WHAT YOU WILL DO = Return each line of the entries that mentions the word "computer".

Stored records

*****

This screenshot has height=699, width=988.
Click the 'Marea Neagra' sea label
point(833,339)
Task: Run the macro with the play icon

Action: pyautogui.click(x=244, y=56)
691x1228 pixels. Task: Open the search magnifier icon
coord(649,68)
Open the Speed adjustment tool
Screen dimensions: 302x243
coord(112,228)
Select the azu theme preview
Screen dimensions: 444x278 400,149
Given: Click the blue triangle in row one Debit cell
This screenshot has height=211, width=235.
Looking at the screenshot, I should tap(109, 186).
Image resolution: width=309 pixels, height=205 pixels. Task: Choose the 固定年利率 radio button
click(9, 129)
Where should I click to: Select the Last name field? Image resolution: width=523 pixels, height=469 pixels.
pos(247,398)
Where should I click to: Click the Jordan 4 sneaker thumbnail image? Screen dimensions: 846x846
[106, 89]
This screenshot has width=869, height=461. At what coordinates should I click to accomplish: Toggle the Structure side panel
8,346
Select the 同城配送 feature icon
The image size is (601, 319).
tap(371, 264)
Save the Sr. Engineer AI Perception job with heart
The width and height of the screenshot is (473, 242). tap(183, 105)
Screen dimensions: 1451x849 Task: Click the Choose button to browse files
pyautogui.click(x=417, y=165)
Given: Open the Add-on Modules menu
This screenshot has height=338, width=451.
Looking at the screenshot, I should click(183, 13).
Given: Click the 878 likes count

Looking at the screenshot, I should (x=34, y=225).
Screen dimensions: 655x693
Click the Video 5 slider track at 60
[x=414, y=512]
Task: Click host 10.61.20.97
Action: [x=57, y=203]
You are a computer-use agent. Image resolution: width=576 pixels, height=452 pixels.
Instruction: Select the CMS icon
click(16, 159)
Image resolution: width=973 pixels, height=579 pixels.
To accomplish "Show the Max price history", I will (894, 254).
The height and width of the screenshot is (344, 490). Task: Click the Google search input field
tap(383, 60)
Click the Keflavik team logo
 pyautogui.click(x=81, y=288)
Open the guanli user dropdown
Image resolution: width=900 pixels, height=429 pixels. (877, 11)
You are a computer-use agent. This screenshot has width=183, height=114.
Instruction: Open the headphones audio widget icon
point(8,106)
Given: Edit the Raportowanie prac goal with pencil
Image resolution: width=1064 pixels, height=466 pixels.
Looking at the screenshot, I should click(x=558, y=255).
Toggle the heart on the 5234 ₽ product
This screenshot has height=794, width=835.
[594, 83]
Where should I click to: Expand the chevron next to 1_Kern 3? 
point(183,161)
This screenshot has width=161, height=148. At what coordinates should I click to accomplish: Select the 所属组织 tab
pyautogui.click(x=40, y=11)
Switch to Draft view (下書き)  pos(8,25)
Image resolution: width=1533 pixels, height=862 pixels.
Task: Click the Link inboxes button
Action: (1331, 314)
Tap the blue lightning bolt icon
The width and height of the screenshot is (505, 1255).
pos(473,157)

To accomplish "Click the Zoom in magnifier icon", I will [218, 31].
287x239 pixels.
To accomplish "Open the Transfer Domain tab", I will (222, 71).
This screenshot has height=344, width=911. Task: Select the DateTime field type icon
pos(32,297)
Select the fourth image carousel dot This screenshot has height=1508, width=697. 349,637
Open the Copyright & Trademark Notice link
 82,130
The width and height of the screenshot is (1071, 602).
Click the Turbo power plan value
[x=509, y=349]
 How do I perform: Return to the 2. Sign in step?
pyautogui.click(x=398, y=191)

*****

RESPONSE TO THE TASK =
You are a computer-use agent. Image resolution: width=576 pixels, height=452 pixels.
You are a computer-use agent. This screenshot has width=183, height=114.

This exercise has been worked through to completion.